This is my first time on here. I have finally realized that I cannot deal with this on my own. I have a 35 year old brother who was diagnosed schizophrenic about 5-6 years ago. Growing up my brother showed no signs of any mental illness. He dabbled with drugs, some more then others, but it never seemed like it was much of an issue. He went away for college and when he came back he started hanging out with a local bartender. Four years later, she ended up pregnant and that was when my brother broke. It was something I had never seen before. He was living in an apartment at the time and was convinced that all his neighbors were out to get him. Those were the voices starting with him. He then moved in with my mom for a few months & then began thinking one of her neighbors porch light being on was a negative thing towards him. Once again the voices. It wasn’t clear as to how serious it was until the day he called the police on his neighbors. But little did he know, he was calling the police about what was going on inside his own head. Shortly after that, he began to believe he was Jesus and his mission in life was to find the devil. He started saying scary, violent things. That’s when we court ordered him into a mental hospital. He did two weeks and left and went back right to his life. He then started talking about committing suicide because he just couldn’t deal with it anymore. But since he knew the one safe place, the mental hospital, anytime he felt truly suicidal he admitted himself to the hospital. Within that first year, he had been to the hospital 8 times, each 2 week stints. Then the drugs became an issue and he turned to any pill that made him feel better. His daughters mom had been granted full custody, but then they both started to use together. It got to the point where my niece was taken from CPS and moved in with my dad and his wife for a little over a year. My brother did all he had to do, or so we thought, to get his daughter back. And he got her. And all the time he fooled us. Made us think the voices & drug use were done. Until last September. Then heroin showed up in his life because it was the one thing he found that finally just silenced the voices. And now, July 13, I think this is the worst he has ever been.
I come from a family of 6 and my parents are divorced. My dad is in denial and my mom choses to not deal with it. It has broken one of my relationships with my sister for probably the rest of our lives. I could call my brother a drug addict or a crazy person, but he’s not. He’s my brother and he is in more pain then I could ever understand. And I know that it would probably be better for myself to completely disconnect myself from the situation, but I don’t know how to.

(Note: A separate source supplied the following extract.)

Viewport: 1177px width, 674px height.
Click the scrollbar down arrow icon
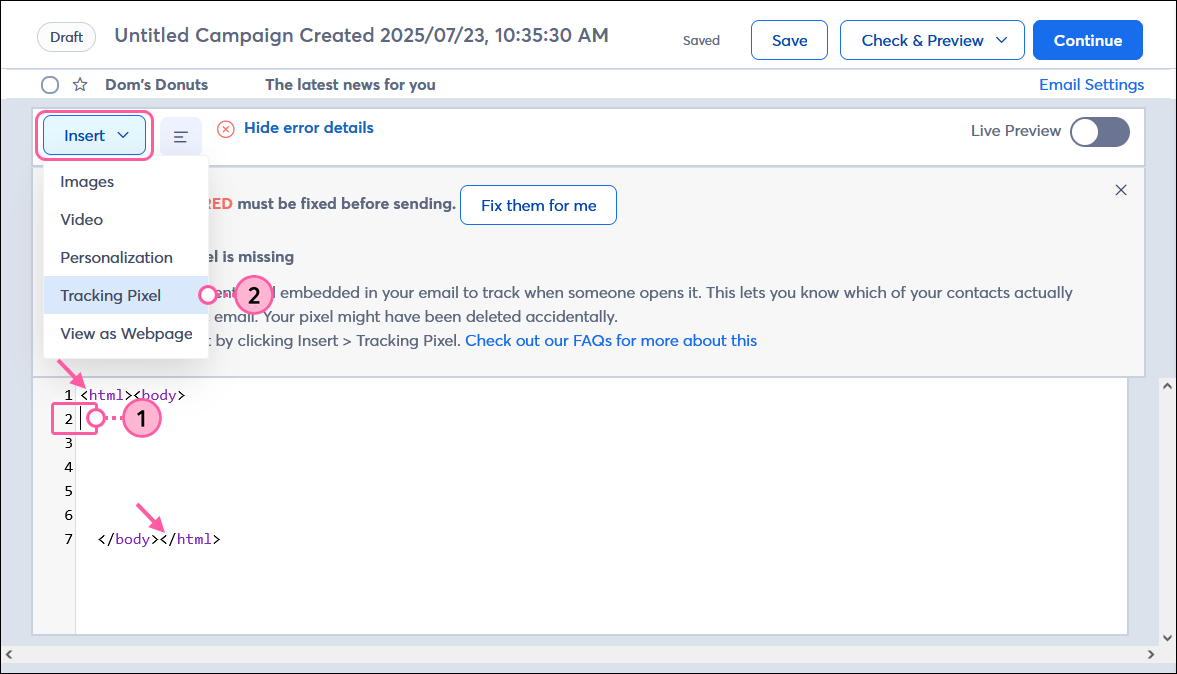click(x=1166, y=637)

I have had thoughts before that I’ve wanted him dead. I don’t think he will ever be able to be happy in this life. He doesn’t see himself as mentally ill, he sees himself as someone special and that no one in this life has ever experienced what he has. And it kills me almost everyday that I have wished him dead. But he will never be my brother again. He seems so far gone that he is just a floating body in this world. He hasn’t had a real moment of pleasure in his life in almost 6 years.
Am I a horrible human being for wishing such a negative thing on him? Should I keep holding onto him or should I disconnect altogether? When will I know it is time to let it go and understand that this is his life to live, not mine.
I feel like I’ve let so much out by my mind is just all over the place. I’ve never expressed to anyone before how I have felt and how all of this has effected me. I just need to not feel so alone anymore.